**WHAT TO DO**
Once you have read the records below, print them again exactly as they stand.

**EXERCISE INPUTS**
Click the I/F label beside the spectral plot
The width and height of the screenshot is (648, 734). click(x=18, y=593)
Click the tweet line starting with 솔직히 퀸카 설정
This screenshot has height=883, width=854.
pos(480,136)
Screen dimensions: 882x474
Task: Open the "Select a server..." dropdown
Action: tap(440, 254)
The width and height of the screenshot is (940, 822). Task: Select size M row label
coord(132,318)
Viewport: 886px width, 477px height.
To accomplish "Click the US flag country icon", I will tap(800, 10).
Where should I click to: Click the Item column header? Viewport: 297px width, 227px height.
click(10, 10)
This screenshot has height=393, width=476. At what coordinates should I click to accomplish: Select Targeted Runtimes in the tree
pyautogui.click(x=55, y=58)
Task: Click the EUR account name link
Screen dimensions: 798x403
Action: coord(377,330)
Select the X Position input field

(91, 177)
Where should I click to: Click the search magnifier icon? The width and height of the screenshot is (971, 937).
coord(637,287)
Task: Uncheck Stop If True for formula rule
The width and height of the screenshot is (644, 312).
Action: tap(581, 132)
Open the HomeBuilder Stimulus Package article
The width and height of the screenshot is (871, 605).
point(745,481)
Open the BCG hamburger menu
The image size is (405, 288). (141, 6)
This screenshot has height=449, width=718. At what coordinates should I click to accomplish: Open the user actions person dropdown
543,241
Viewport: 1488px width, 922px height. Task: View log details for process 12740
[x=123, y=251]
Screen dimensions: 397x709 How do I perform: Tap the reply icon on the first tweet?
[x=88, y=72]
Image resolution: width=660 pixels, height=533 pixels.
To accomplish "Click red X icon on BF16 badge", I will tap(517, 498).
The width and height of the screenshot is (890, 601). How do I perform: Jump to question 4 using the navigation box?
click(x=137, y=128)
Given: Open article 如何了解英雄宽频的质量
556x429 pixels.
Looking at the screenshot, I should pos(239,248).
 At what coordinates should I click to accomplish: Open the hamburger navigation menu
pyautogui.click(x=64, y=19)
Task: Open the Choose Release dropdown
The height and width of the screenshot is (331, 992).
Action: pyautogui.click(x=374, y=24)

**ANSWER SECTION**
Click the I/F label beside the spectral plot
The width and height of the screenshot is (648, 734). click(x=18, y=593)
Click the tweet line starting with 솔직히 퀸카 설정
This screenshot has height=883, width=854.
pos(480,136)
Screen dimensions: 882x474
Task: Open the "Select a server..." dropdown
Action: tap(440, 254)
The width and height of the screenshot is (940, 822). Task: Select size M row label
coord(132,318)
Viewport: 886px width, 477px height.
To accomplish "Click the US flag country icon", I will tap(800, 10).
Where should I click to: Click the Item column header? Viewport: 297px width, 227px height.
click(10, 10)
This screenshot has height=393, width=476. At what coordinates should I click to accomplish: Select Targeted Runtimes in the tree
pyautogui.click(x=55, y=58)
Task: Click the EUR account name link
Screen dimensions: 798x403
Action: coord(377,330)
Select the X Position input field

(91, 177)
Where should I click to: Click the search magnifier icon? The width and height of the screenshot is (971, 937).
coord(637,287)
Task: Uncheck Stop If True for formula rule
The width and height of the screenshot is (644, 312).
Action: tap(581, 132)
Open the HomeBuilder Stimulus Package article
The width and height of the screenshot is (871, 605).
point(745,481)
Open the BCG hamburger menu
The image size is (405, 288). (141, 6)
This screenshot has height=449, width=718. At what coordinates should I click to accomplish: Open the user actions person dropdown
543,241
Viewport: 1488px width, 922px height. Task: View log details for process 12740
[x=123, y=251]
Screen dimensions: 397x709 How do I perform: Tap the reply icon on the first tweet?
[x=88, y=72]
Image resolution: width=660 pixels, height=533 pixels.
To accomplish "Click red X icon on BF16 badge", I will tap(517, 498).
The width and height of the screenshot is (890, 601). How do I perform: Jump to question 4 using the navigation box?
click(x=137, y=128)
Given: Open article 如何了解英雄宽频的质量
556x429 pixels.
Looking at the screenshot, I should pos(239,248).
 At what coordinates should I click to accomplish: Open the hamburger navigation menu
pyautogui.click(x=64, y=19)
Task: Open the Choose Release dropdown
The height and width of the screenshot is (331, 992).
Action: pyautogui.click(x=374, y=24)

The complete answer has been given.